They were seven – And they fought like seven hundred!
With less than a week to go before the opening of ICANN's DNSSEC root key generation ceremony, there is a roaring debate occurring among the technical community whether or not the list of Trusted Community Representatives (TCRs) should be publicly revealed in advance. The TCRs were selected by ICANN to participate in the generation of the keys that will be used to digitally sign the DNS root zone file keyset, providing a single trust anchor for authenticating a global, secure DNS.
On one side of the corral, ICANN's Joe Abley defends the choice, stating the intention of not revealing the identities of the TCRs in advance is:
to reduce the chance of pressure or influence being brought to bear against the volunteers. After the first ceremony the identities are all public anyway (as part of the full disclosure of audit materials).

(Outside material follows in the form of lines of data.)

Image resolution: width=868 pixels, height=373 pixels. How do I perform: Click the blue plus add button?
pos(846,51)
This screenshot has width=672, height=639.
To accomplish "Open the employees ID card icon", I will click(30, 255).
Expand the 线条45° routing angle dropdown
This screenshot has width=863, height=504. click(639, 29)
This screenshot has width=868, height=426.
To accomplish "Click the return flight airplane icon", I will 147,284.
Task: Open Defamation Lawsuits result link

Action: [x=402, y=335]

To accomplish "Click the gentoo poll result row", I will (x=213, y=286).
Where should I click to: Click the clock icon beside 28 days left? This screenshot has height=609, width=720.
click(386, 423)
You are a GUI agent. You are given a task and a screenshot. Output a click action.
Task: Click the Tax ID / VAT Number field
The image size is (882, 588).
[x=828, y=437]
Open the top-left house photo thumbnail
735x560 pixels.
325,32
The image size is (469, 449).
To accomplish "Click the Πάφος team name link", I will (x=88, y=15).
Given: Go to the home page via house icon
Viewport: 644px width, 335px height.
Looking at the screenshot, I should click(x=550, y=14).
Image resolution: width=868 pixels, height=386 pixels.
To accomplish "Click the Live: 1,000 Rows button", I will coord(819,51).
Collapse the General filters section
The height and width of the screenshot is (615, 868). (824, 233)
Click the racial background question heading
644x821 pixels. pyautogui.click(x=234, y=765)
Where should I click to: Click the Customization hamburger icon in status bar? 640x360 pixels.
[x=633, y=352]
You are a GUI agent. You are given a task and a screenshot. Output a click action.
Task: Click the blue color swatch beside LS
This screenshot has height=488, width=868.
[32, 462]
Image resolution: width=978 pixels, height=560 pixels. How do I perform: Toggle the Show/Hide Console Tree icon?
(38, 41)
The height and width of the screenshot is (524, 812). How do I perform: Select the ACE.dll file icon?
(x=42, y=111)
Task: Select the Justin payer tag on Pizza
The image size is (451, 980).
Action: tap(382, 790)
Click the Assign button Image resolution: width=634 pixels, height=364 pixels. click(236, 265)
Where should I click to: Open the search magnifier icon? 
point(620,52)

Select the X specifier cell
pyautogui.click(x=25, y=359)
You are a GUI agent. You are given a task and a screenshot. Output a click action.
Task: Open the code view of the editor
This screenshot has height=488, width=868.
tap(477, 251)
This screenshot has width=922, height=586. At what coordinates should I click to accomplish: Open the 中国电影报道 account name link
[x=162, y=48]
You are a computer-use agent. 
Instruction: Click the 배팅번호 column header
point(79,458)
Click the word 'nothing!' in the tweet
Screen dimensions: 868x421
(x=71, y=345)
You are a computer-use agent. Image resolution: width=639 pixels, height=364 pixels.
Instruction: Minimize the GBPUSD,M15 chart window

To what ends, this pressure or influence that ICANN fears? The thread descends quite quickly into the absurd, revolving around obscure crypto attacks, obtuse Indiana Jones references (involving Nazis, of course, ala Godwin) and tin foil hats. On the other side of the corral, Nominet's Roy Arends, one of the principal architects and ardent supporter of DNSSEC, who states:
If the list is not controversial, I see no reason to keep it under the hat. The reasons for keeping it secret are very minor, let alone valid (if not thought off in hindsight bias), so I guess next week, we'll see who's on the list, and thus why the secrecy. Keep in mind that these are trusted community representatives…I have acted as a reference for some [TCRs], solely because I trust these people blindly and I think they are able to represent the community well. They are on the list. Now I want to see the rest.
The problem that Arends alludes to is that there was no external vetting of the TCRs in the selection process. In an attempt to defuse this, Abley noted that all five RIR service regions were represented in ICANN's TCR solicitation process, and that the requirement for geographic diversity was applied in selection.
However, this dodges the problem. Given that the key generation protocol requires 3 of 7 Crypto Officers to generate a valid key for signing the root, it is quite possible under extraordinary circumstances for 3 individuals who might not have the trust of the global Internet community to generate a key and sign the root zone keyset. This is why diversity in the composition of and trust in all of the TCRs is so important. (we pointed out a similar flaw in VeriSign's root signing proposal last year in our comments to the DoC) So far, a handful of members of the technical community have voluntarily identified themselves as likely East Coast TCR Crypto Officers, including Anne-Marie Eklund Löwinder, Robert Seastrom, Olaf Kolkman and Ólafur Guðmundsson (a designated backup). That leaves four.
It all makes you wonder if ICANN is either brilliant, naive, or something else. Even though widely liberalized in the 1990s, nation-states remain sensitive to crypto's application to communications network infrastructure. ICANN would be wise to avoid that influence. Claiming “regional” TCRs is a useful tactic for avoiding influence of the nation-state. But, depending on the final composition of the magnificent seven, it could be a way for one nation-state to, under extraordinary circumstances, maintain control of infrastructure critical to the global DNS. And that is why it would have been prudent for the Internet community to actually vet the TCRs in advance.